- **Your objective**
Could you write out every line of the records below again, requests included, but rescale each number in the answers (the coordinates, plus the image width and height given in one answer) by multiplying it by 2.6 and rounding to a whole number, with halves rounded up? Please leave the pictures out of your answer.

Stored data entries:
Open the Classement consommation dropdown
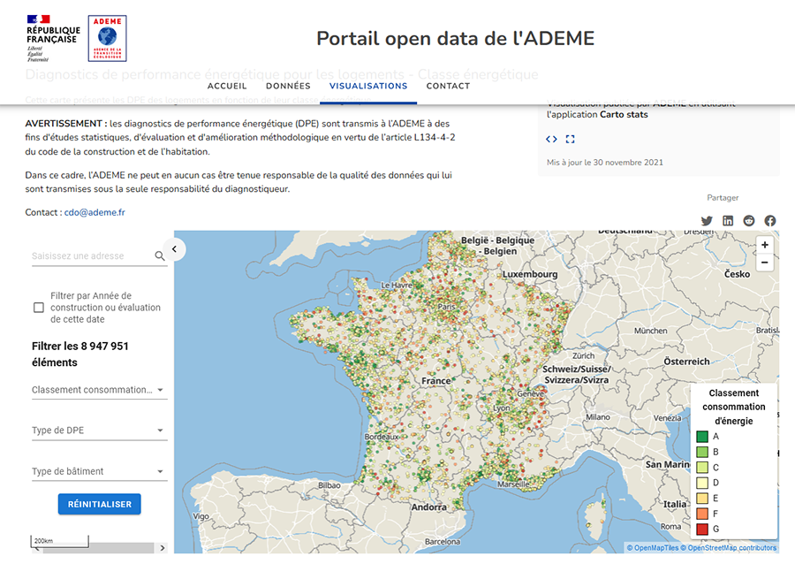click(x=99, y=389)
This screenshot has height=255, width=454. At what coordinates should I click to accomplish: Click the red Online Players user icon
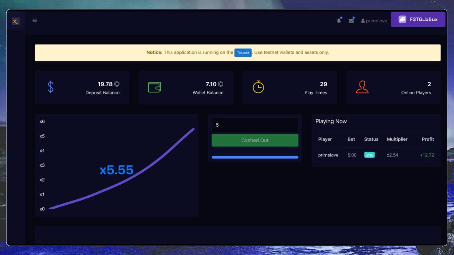362,87
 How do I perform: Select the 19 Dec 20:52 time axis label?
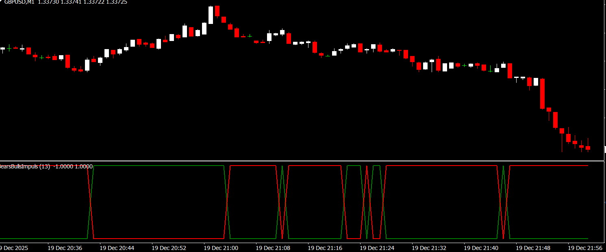169,248
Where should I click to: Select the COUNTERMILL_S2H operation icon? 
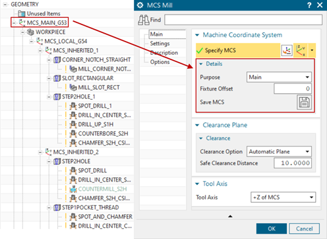click(x=73, y=189)
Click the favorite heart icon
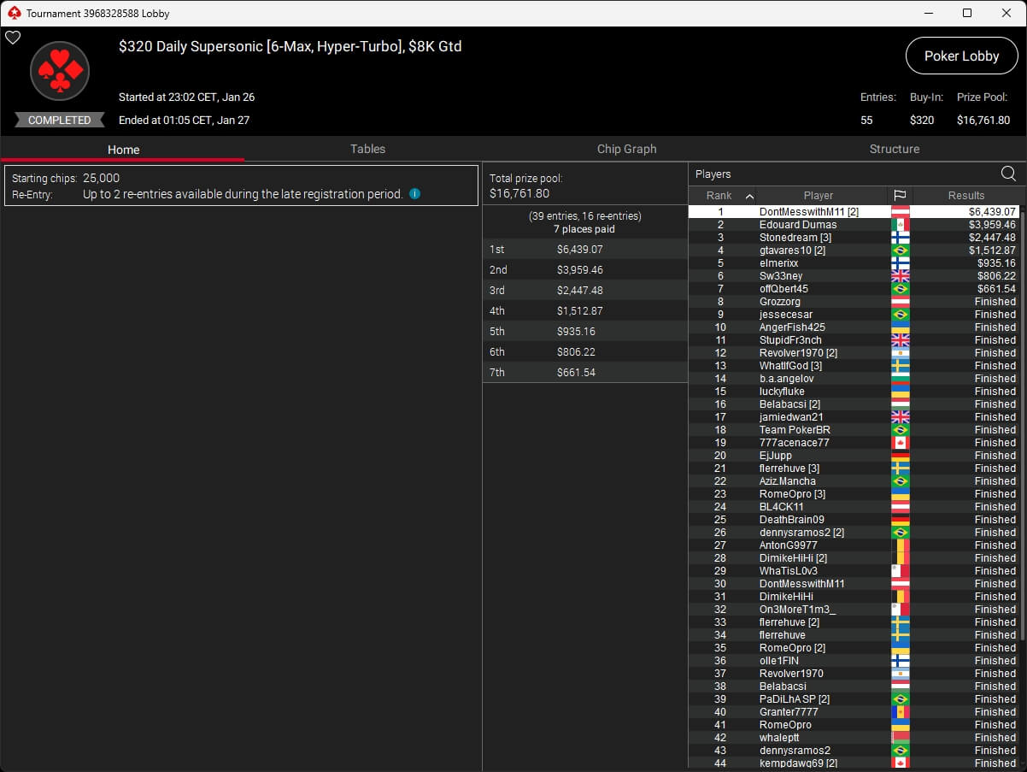Image resolution: width=1027 pixels, height=772 pixels. [13, 38]
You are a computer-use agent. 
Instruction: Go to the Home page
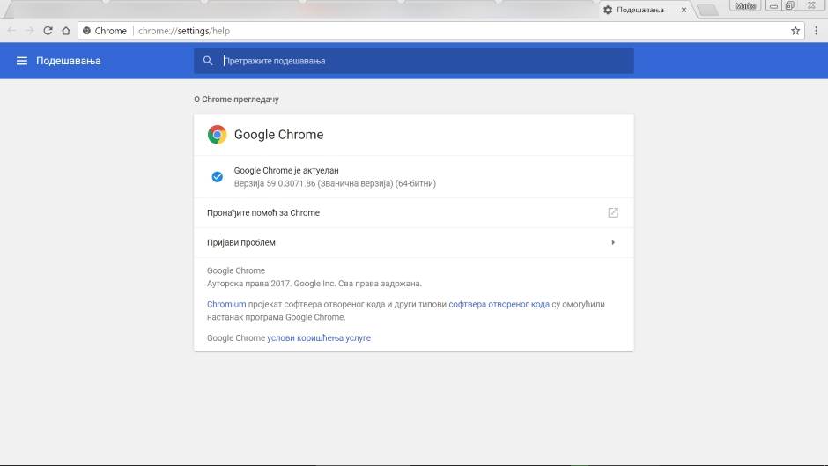point(65,31)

- **Final answer**
Open the Classement consommation dropdown
click(x=257, y=1011)
This screenshot has height=255, width=454. At what coordinates should I click to accomplish: Click the red Online Players user icon
941,226
 How do I perform: Select the 19 Dec 20:52 time axis label?
439,645
Where should I click to: Select the COUNTERMILL_S2H operation icon? 
click(x=190, y=491)
Click the favorite heart icon
Image resolution: width=2670 pixels, height=2007 pixels. [34, 99]
You are a computer-use agent. 
Instruction: Go to the Home page
point(169,81)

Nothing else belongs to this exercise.